Prostaglandins (PGs) are key lipid mediators derived from arachidonic acid that are involved in numerous physiological and pathological processes including inflammation and cardiovascular homeostasis. Each PG acts on its specific and distinct cell surface G-protein coupled receptor (GPCR) or peroxisome proliferator-activated receptor (PPAR)¹.

All prostaglandins are composed of a cyclopentanone nucleus with two side chains. Currently, three classes of prostaglandins are recognized, and these are categorized on the basis of the number of double bonds present within the prostaglandin molecule and on the fatty acid from which they are derived.

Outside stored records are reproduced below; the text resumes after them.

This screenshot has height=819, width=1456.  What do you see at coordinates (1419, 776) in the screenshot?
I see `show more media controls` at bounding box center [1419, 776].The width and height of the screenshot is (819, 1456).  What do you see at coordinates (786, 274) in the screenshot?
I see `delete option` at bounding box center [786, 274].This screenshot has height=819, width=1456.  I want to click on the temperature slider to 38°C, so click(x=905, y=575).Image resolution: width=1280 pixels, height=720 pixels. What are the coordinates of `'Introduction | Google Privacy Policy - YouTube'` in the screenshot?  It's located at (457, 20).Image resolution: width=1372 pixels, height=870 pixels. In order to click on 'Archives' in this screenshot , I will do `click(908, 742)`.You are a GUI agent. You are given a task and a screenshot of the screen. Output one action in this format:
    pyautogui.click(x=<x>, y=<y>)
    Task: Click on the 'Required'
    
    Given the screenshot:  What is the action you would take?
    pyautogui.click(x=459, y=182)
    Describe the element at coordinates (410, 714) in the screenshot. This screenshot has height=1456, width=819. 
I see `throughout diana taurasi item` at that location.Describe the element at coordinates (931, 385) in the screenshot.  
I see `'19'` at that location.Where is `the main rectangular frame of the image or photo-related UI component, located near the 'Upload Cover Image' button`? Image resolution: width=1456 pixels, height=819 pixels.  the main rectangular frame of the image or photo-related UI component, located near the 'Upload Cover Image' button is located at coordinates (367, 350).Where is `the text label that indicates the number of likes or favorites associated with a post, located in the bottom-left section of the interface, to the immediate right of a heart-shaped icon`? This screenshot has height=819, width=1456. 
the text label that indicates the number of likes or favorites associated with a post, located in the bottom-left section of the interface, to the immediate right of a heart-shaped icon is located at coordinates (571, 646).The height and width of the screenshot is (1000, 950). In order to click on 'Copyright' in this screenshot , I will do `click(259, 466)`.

Prostaglandin F_2α (PGF2α) and its receptor (FP) are required for female reproductive functions such as luteolysis and parturition². PGF2α was shown to be an important regulator of corpora luteal (CL) function, uterine contractility, ovulation, and embryo attachment in female swine. High affinity PGF2α receptors are present in the CL at all stages of the estrous cycle³.

Apart from its pivotal role in parturition, PGF2α and its receptor are been implicated in blood pressure regulation⁴, atherosclerosis and other inflammation-related disorders⁵, cardiovascular diseases⁶ and bone development⁷. Prostaglandin F2α analogs were the first prostaglandin agonists introduced for glaucoma treatment, its mechanism of action includes reduction of intracellular pressure by increasing the uveoscleral outflow⁸.